Дон Антонио сам проследил за установкой пушек и четырех небольших мортир. Все было сделано по всем правилам военного искусства — пространство перед палаточным лагерем простреливалось полностью. Пусть в рукопашном бою средний испанский пехотинец уступает любому корсару, но пушки есть пушки. Пусть орут и размахивают своими кровоточивыми клинками сколько им будет угодно, посмотрим, как они запляшут, когда на них обрушится хорошая порция картечи.
Его высокопревосходительство был так увлечен делом, что
— В чем дело? — грозно спросил он бледного от ужаса капитана.
— Ва… ва…
— Да, мое высокопревосходительство желает знать, что там у вас происходит?!
— Они разбежались.
— Корсары?
— О, если бы! Добровольцы. Осталось только несколько сержантов.
— Разбежались?!
Лейтенанты Гарсиа и Асприлья, за секунду до этого проявлявшие чудеса активности, замерли, когда до их сознания дошел смысл этих слов.
Дон Антонио обратил в сторону ручья, обязанного служить непроходимым рубежом обороны, удивленный взгляд. Удивленный и растерянный.
— Куда же подевалась моя армия? — тихо спросил он. Вопрос ни к кому не был обращен, никто на него и не ответил.
— И получаса не пройдет, как они будут здесь, — прошептал капитан Клавихо.
Дон Антонио поглядел в сторону своих канониров, они стояли возле пушек с зажженными фитилями. Ему показалось, что руки их трясутся от страха. Еще меньше уверенности содержал в себе облик аркебузиров. Они нервно оглядывались, как бы примеряясь, какой путь к бегству наиболее будет удобен при появлении надвигающегося через джунгли жуткого врага.
Было понятно, что надеяться на эту армию не стоит, она уже заранее чувствует себя побежденной.
— Сколько у нас есть лошадей? — спросил дон Антонио, и все офицеры с облегчением вздохнули.
Солдаты тоже отнеслись с пониманием к намерению их главнокомандующего отступить.
— Пушки придется бросить, — заметил лейтенант Лопес.

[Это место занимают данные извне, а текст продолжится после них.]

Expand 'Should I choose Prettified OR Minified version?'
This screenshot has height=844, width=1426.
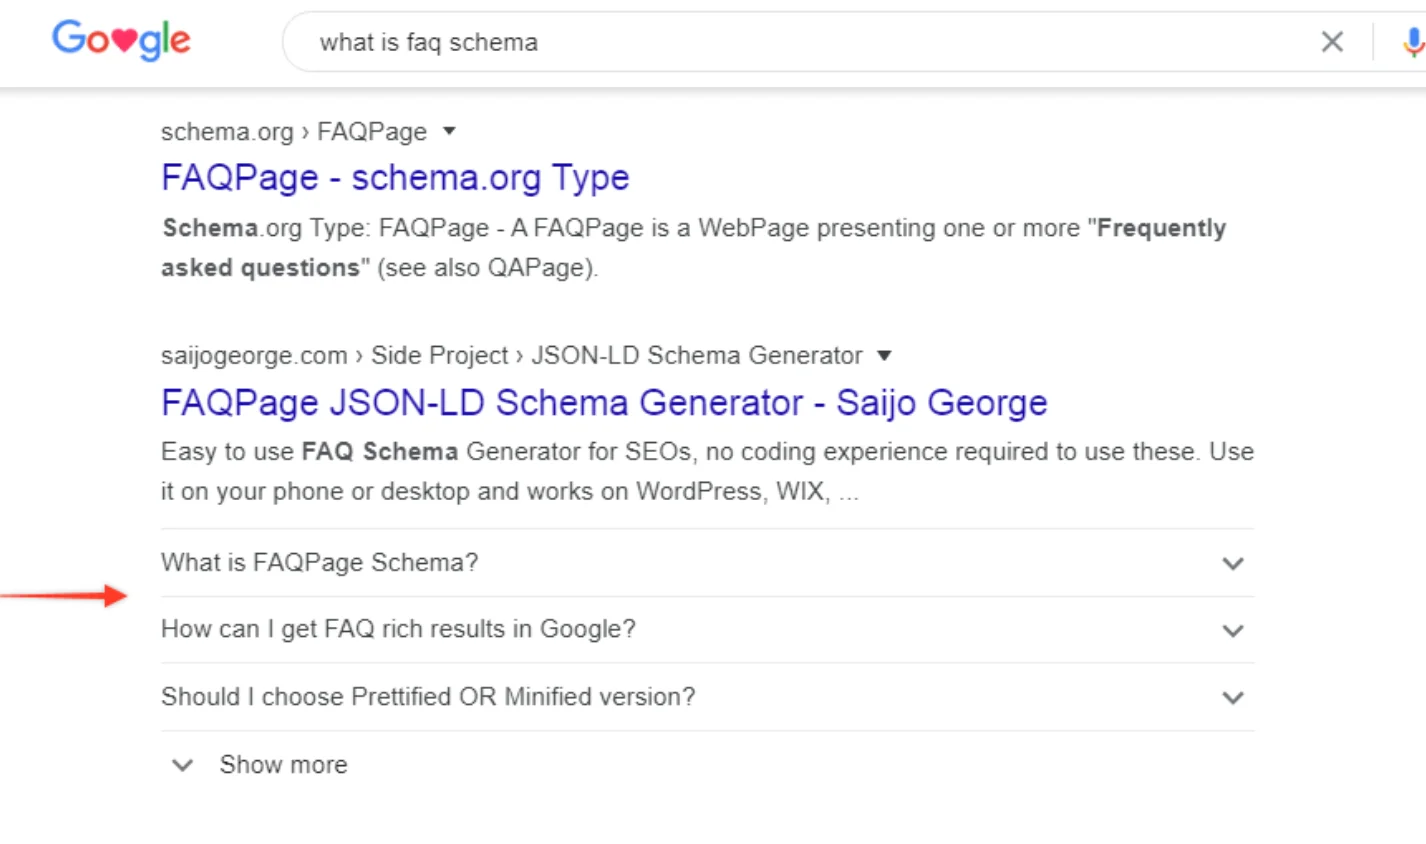click(x=428, y=696)
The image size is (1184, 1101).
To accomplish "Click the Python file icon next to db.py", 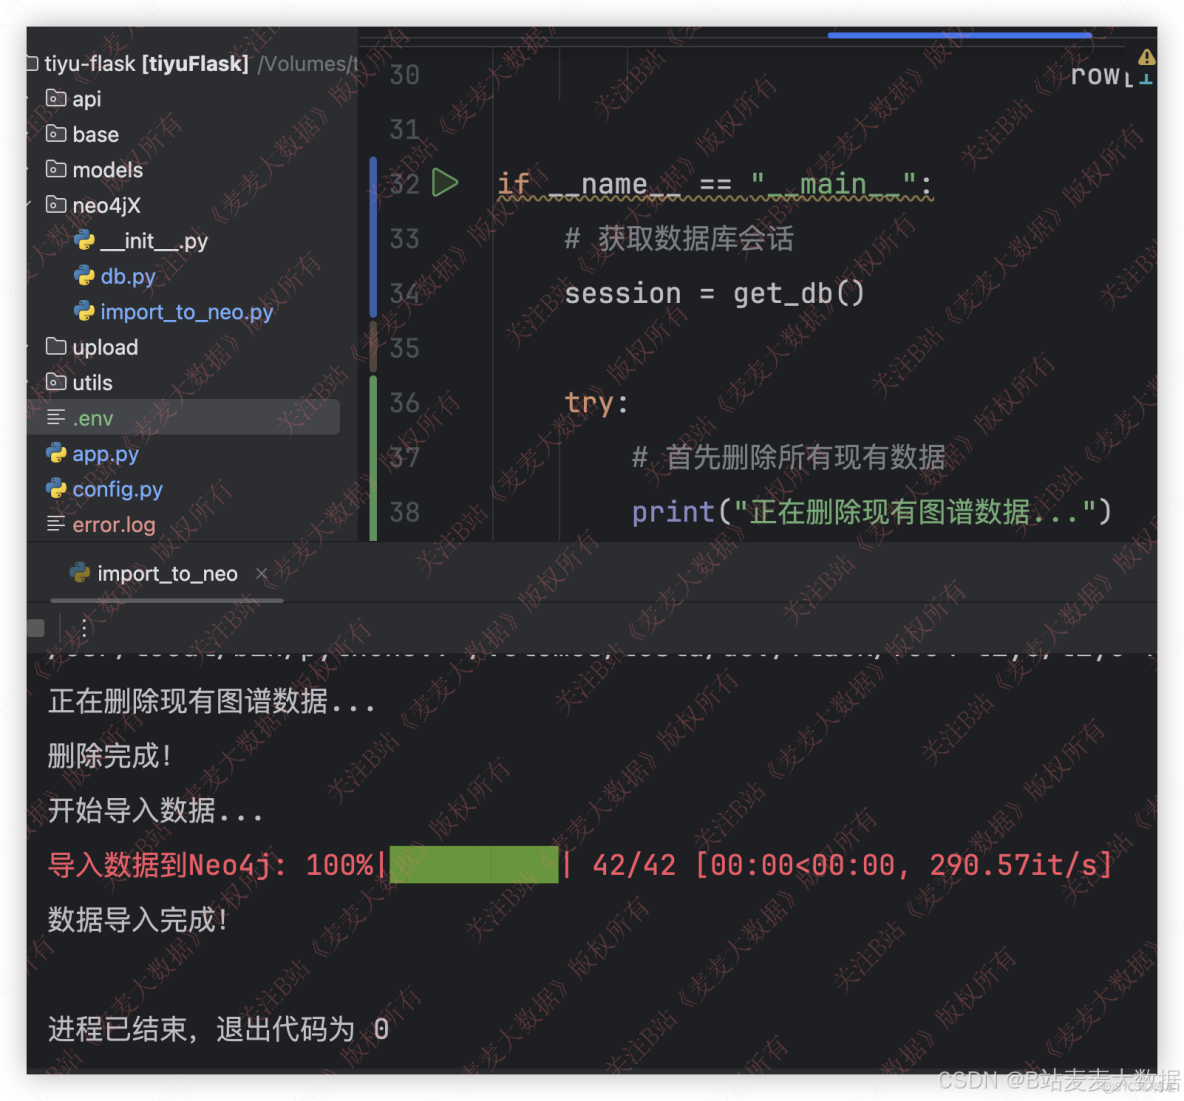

— Там, куда мы отступаем, пушек достаточно. Там мы укрепимся как следует, и этим дикарям до нас не добраться, — во всеуслышанье заявил дон Антонио, и заявил он это таким тоном, что намечавшееся бегство с поля боя должно было предстать как один из способов самого решительного наступления.
Глава одиннадцатая
— Они просят тебя выйти, — сказал Шарп, разглядывая носки своих сапог. Ему было неудобно.

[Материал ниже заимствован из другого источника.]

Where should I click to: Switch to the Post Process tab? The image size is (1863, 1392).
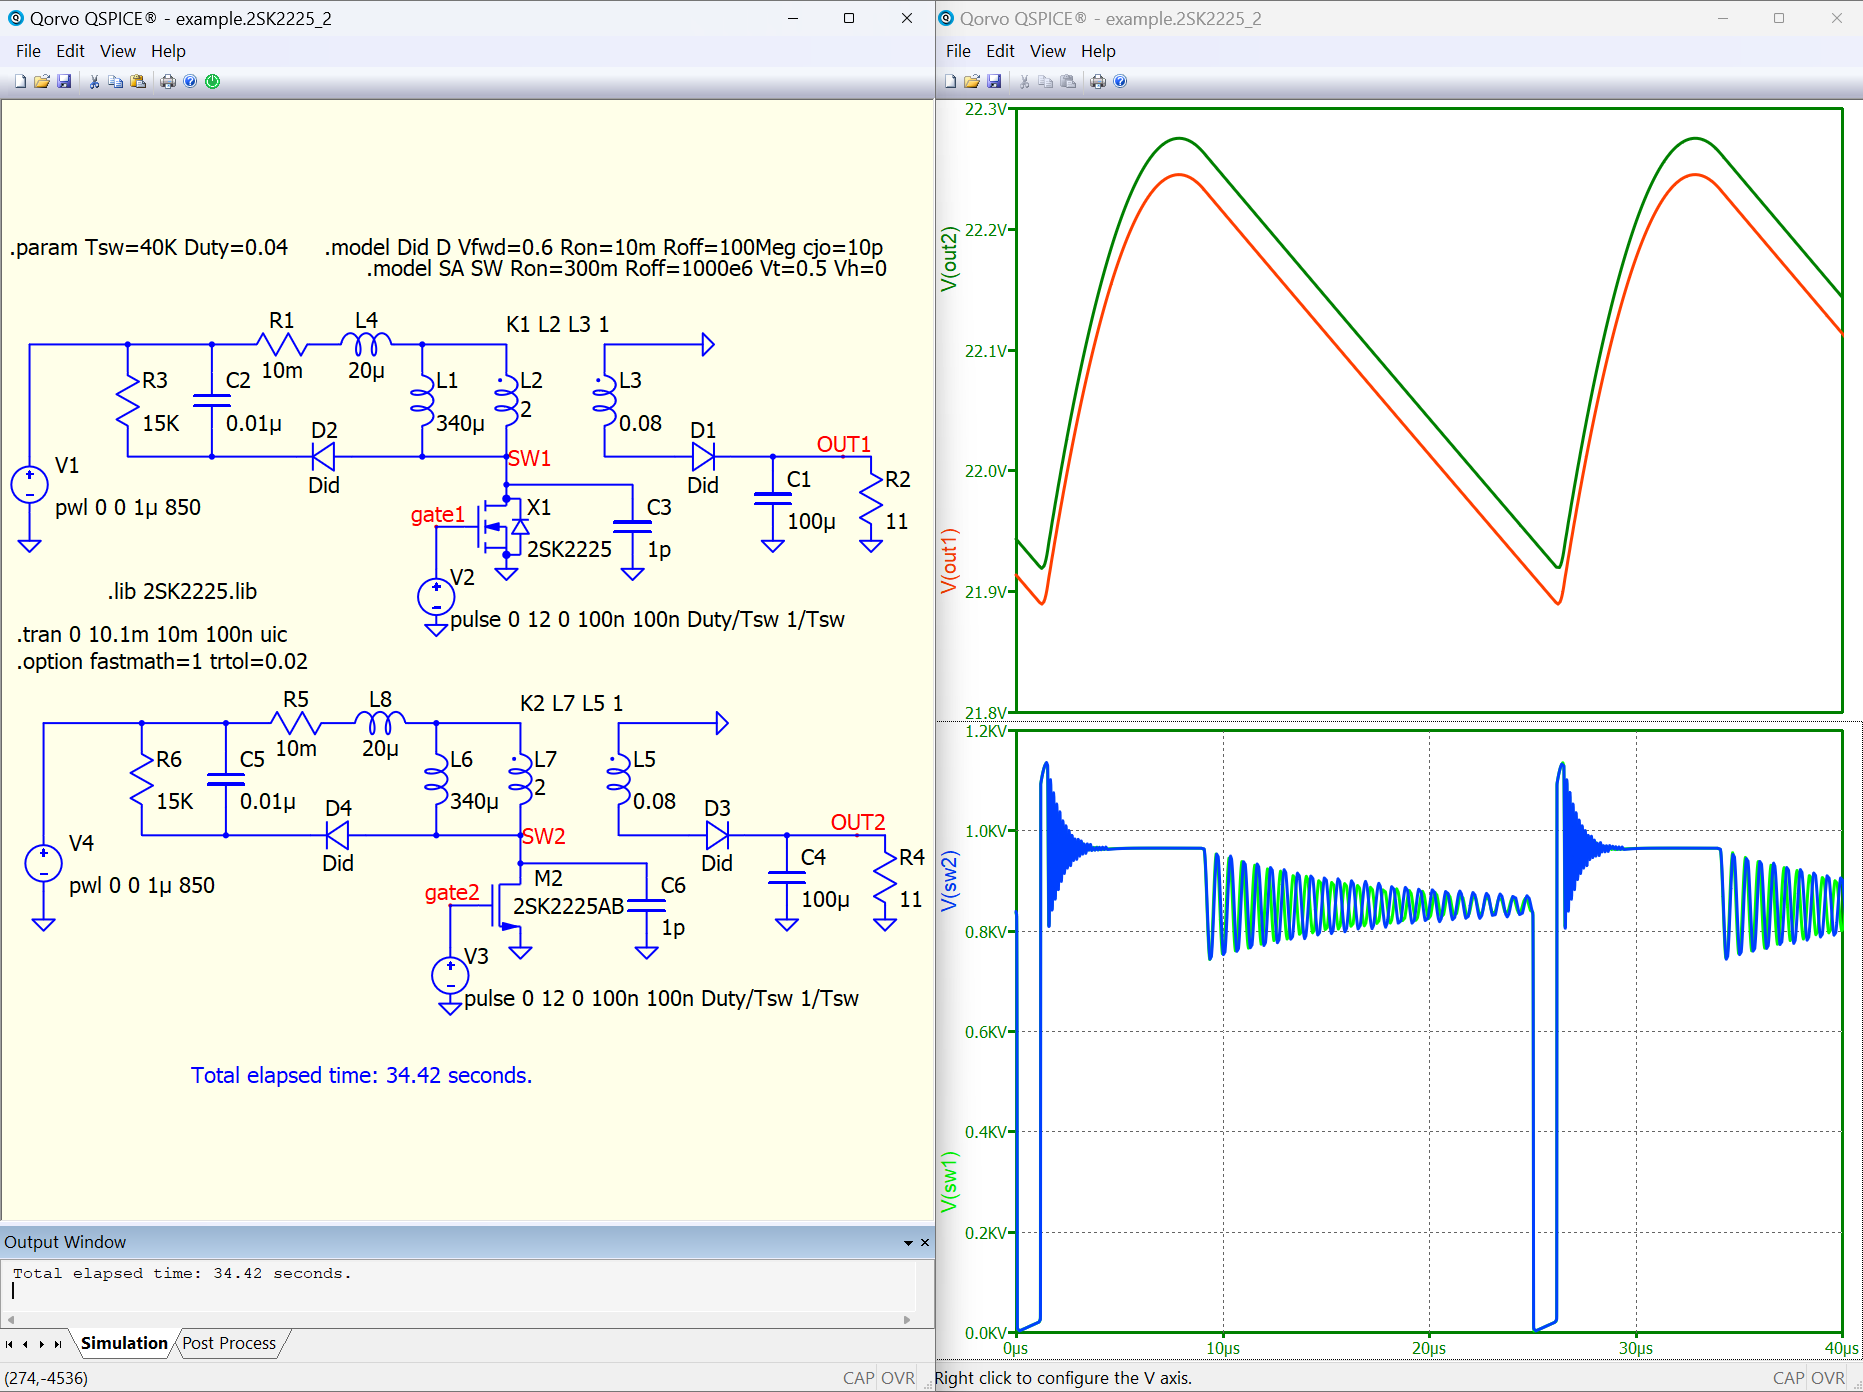[229, 1343]
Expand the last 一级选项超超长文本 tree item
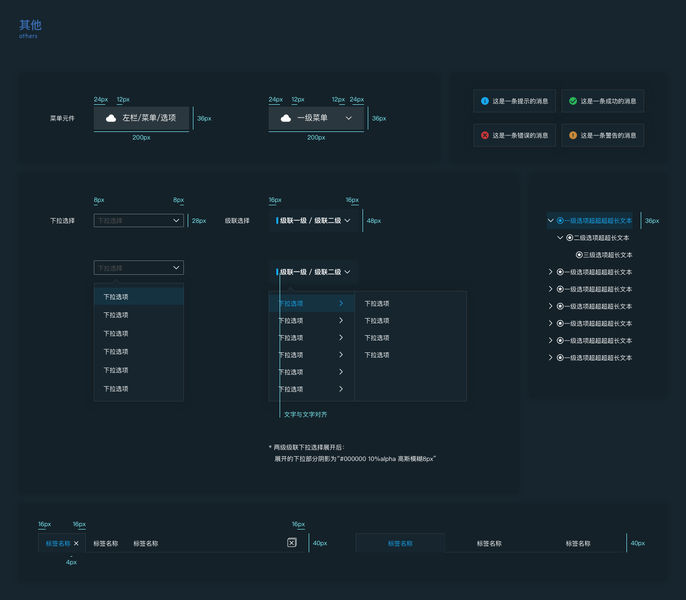Screen dimensions: 686x600 pos(550,358)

— Даже после этой победы ты собираешься бежать? В своем ли ты уме, Том?
Шарп тяжко и протяжно вздохнул.
— Через два часа мы выступим и на их плечах ворвемся в Маракаибо. Все добровольцы дона Антонио разбежались, несколько сотен солдат мы перебили, им нечего нам противопоставить. А кроме того, у нас есть мощный союзник — паника, которая сидит в душе каждого испанца.

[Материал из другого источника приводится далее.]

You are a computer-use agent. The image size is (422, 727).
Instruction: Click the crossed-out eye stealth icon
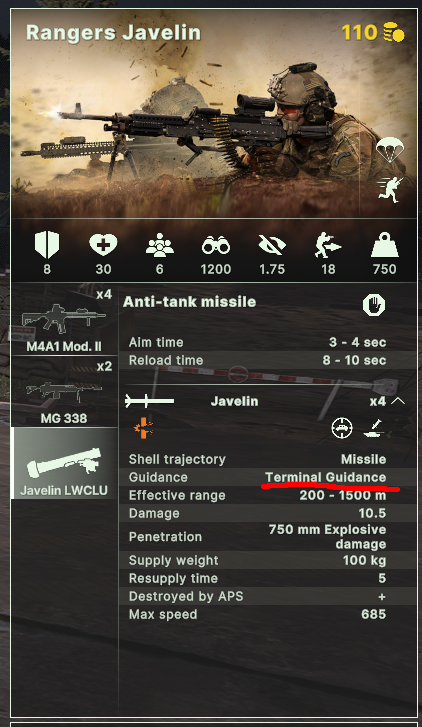point(272,244)
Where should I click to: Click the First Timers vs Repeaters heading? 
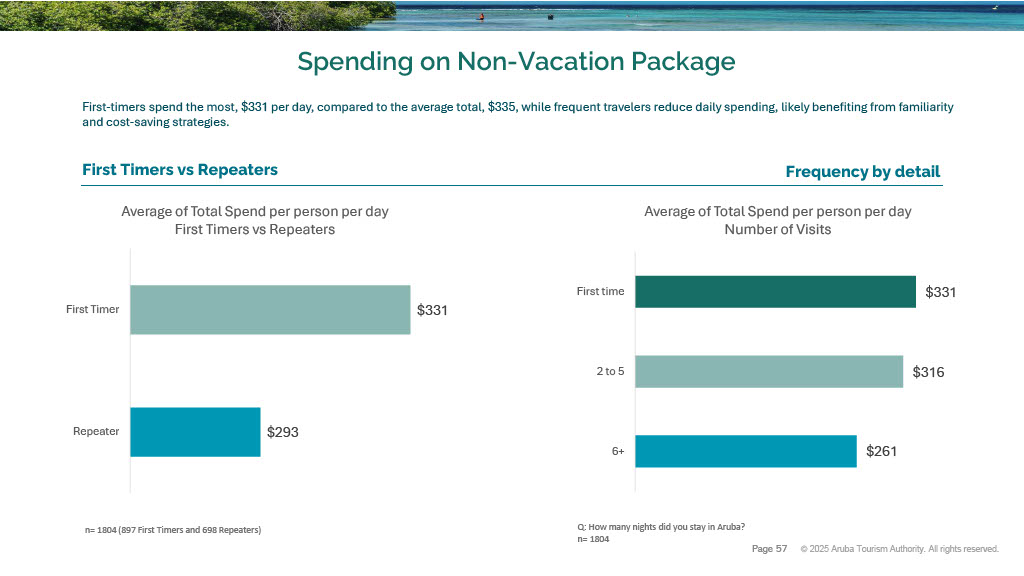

Воклен, ле Пикар и Ибервиль, державший на перевязи раненую руку, молчали, но чувствовалась, что они полностью поддерживают своего вожака.
— Я им говорил все то, что ты говоришь мне сейчас, но они не хотят больше ждать, они хотят уплыть и требуют свою половину денег. Они говорят, что оказали тебе сегодня большую услугу, и требуют справедливого воздаяния.
Олоннэ, не говоря больше ни слова, взял со стола шляпу, водрузил на голову и, твердо ступая, вышел во внутренний двор. Там за давешним столом сидело человек восемь или десять английских и голландских корсаров — выборные от команд тех двух кораблей, что признавали своим командиром Шарпа.